The report details significant short-term impacts on natural systems in the next 20 to 30 years. It details five reasons for concern that would likely increase as a result of the warming the world is already committed to.
These include threats to unique systems such as Arctic sea ice and coral reefs, where risks are said to increase to “very high” with a 2C rise in temperatures.
The summary document outlines impacts on the seas and on freshwater systems as well. The oceans will become more acidic, threatening coral and the many species that they harbour.
On land, animals, plants and other species will begin to move towards higher ground or towards the poles as the mercury rises.
Humans, though, are also increasingly affected as the century goes on.
Food security is highlighted as an area of significant concern. Crop yields for maize, rice and wheat are all hit in the period up to 2050, with around a tenth of projections showing losses over 25%.
After 2050, the risk of more severe yield impacts increases, as boom-and-bust cycles affect many regions. All the while, the demand for food from a population estimated to be around nine billion will rise.
Many fish species, a critical food source for many, will also move because of warmer waters.
In some parts of the tropics and in Antarctica, potential catches could decline by more than 50%.
“This is a sobering assessment,” said Prof Neil Adger from the University of Exeter, another IPCC author.
“Going into the future, the risks only increase, and these are about people, the impacts on crops, on the availability of water and particularly, the extreme events on people’s lives and livelihoods.”
People will be affected by flooding and heat related mortality. The report warns of new risks including the threat to those who work outside, such as farmers and construction workers. There are concerns raised over migration linked to climate change, as well as conflict and national security.
Report co-author Maggie Opondo of the University of Nairobi said that in places such as Africa, climate change and extreme events mean “people are going to become more vulnerable to sinking deeper into poverty”.
While the poorer countries are likely to suffer more in the short term, the rich won’t escape.
“The rich are going to have to think about climate change. We’re seeing that in the UK, with the floods we had a few months ago, and the storms we had in the US and the drought in California,” said Dr Huq.
“These are multibillion dollar events that the rich are going to have to pay for, and there’s a limit to what they can pay.”
But it is not all bad news, as the co-chair of the working group that drew up the report points out.
“I think the really big breakthrough in this report is the new idea of thinking about managing climate change as a problem in managing risks,” said Dr Chris Field.
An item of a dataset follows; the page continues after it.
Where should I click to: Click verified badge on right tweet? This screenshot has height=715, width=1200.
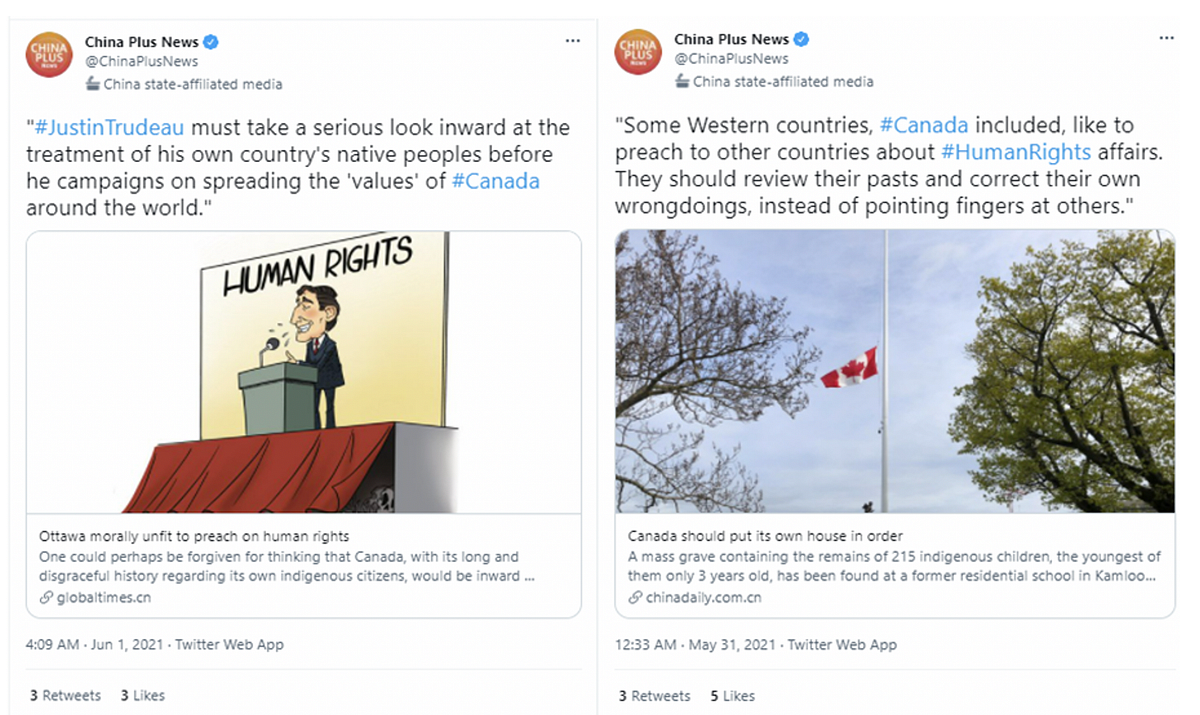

“Climate change is really important but we have a lot of the tools for dealing effectively with it – we just need to be smart about it.”
There is far greater emphasis to adapting to the impacts of climate in this new summary. The problem, as ever, is who foots the bill?
“It is not up to IPCC to define that,” said Dr Jose Marengo, a Brazilian government official who attended the talks.
“It provides the scientific basis to say this is the bill, somebody has to pay, and with the scientific grounds it is relatively easier now to go to the climate negotiations in the UNFCCC (United Nations Framework Convention on Climate Change) and start making deals about who will pay for adaptation.”